— TEXT UNDER STUDY —
--- START ---

Various attempts have been made to estimate the size and scope of the problem. The primary difficulties in estimating the size of the problem are:
- Differing descriptions of financial abuse – Victims often do not identify as having been a victim of fraud, so researchers generally offer respondents specific examples. The more specific the questions are, the more likely someone is to say they have experienced it – for example, surveys focused on identity theft, telemarketing, "gray charges," or investor fraud have found much higher rates than general surveys.
- Underreporting – Studies that rely on government databases or press reports are estimated to be off by factors ranging from five to forty, with 25 being a frequently cited number. Additionally, because of the stigma of victimhood, caregivers are more likely to report that their parents have been victimized than the parents are to self-report as victims.
- Differences in survey methodology – Some surveys ask for losses in the last year, some ask about losses in the last five years, and some ask "have you ever experienced…", and surveys have variously defined seniors as aged 45+, 50+, 60+, and 65+.

--- END ---

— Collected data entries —
--- START ---

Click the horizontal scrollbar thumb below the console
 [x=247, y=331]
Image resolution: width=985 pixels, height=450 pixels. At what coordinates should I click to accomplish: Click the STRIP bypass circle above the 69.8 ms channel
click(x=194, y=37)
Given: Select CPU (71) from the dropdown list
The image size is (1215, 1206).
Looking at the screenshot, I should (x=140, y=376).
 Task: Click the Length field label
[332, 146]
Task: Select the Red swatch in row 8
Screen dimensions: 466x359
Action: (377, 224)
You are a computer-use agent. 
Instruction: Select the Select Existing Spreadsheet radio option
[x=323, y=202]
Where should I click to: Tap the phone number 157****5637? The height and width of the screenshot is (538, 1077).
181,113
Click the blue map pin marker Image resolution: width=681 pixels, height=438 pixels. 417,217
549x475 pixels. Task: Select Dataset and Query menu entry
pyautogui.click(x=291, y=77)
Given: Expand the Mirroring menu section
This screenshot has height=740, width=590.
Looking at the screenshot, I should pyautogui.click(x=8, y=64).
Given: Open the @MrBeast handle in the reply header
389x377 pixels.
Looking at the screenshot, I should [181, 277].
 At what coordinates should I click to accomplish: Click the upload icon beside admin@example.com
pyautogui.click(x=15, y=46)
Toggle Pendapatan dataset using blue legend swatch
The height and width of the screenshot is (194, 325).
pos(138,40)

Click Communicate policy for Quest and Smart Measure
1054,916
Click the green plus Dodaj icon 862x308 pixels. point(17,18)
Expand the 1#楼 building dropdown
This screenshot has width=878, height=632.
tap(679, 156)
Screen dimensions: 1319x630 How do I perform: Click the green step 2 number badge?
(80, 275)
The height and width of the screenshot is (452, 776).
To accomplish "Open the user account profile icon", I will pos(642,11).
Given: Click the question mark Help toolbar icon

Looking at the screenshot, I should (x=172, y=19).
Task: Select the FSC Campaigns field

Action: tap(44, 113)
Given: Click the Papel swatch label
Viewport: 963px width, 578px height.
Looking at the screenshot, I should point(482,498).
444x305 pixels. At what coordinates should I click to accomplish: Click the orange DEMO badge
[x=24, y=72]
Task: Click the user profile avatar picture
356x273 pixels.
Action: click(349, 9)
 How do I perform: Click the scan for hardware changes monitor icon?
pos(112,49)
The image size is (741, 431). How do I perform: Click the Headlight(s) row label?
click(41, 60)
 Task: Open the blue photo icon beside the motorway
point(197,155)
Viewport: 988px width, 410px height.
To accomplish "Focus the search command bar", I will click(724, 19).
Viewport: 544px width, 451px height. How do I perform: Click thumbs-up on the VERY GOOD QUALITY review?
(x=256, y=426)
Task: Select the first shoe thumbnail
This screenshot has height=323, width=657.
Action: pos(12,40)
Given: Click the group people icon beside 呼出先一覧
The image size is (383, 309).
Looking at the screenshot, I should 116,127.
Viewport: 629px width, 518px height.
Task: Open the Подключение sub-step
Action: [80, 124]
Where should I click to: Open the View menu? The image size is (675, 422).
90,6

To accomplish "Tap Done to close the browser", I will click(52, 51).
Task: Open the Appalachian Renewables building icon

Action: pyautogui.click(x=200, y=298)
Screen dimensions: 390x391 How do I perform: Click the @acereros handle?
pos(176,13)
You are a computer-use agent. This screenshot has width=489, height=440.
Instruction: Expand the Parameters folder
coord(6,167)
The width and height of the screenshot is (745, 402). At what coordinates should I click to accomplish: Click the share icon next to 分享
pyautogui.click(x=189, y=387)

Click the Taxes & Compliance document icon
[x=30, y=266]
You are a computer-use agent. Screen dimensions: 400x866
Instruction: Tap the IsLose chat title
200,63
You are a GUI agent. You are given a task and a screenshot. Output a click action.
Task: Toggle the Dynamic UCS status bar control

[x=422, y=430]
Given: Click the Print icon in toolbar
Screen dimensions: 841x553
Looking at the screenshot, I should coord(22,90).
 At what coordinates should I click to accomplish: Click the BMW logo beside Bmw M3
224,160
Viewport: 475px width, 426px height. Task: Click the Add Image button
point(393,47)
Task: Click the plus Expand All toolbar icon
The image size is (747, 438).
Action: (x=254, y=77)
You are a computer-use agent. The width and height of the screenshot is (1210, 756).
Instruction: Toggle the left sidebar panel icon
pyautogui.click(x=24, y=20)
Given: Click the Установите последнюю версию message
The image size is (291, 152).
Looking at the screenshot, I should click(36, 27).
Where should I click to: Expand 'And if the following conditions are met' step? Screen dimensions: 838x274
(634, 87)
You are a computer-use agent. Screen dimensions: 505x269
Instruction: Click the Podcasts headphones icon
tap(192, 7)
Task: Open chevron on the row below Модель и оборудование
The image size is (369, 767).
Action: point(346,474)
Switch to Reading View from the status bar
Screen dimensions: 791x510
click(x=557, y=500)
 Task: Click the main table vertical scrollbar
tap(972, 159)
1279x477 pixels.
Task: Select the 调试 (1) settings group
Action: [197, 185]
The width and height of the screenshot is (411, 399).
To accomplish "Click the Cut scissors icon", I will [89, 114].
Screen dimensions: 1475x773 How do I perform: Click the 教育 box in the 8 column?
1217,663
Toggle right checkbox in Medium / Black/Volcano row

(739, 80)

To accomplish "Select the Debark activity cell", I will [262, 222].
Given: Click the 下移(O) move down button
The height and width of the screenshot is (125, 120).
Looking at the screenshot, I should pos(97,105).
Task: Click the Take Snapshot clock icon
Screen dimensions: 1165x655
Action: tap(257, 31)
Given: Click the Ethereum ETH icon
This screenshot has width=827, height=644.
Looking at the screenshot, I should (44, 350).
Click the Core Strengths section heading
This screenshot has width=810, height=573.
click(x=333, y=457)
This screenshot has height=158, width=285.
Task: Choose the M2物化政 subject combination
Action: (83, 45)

--- END ---

— ASSIGNED TASK 1 —
In the text on estimating financial abuse:
(a) What number is frequently cited as the factor by which studies relying on government databases or press reports are off?
(b) Who is more likely to report that parents have been victimized: caregivers or the parents themselves?
(c) What age thresholds have surveys used to define seniors?
— ASSIGNED TASK 2 —
Transcribe everything in the text on estimating financial abuse from "- Differences in" down to "60+, and 65+.".

— YOUR RESPONSE 1 —
(a) 25
(b) Caregivers
(c) 45+, 50+, 60+, and 65+

— YOUR RESPONSE 2 —
- Differences in survey methodology – Some surveys ask for losses in the last year, some ask about losses in the last five years, and some ask "have you ever experienced…", and surveys have variously defined seniors as aged 45+, 50+, 60+, and 65+.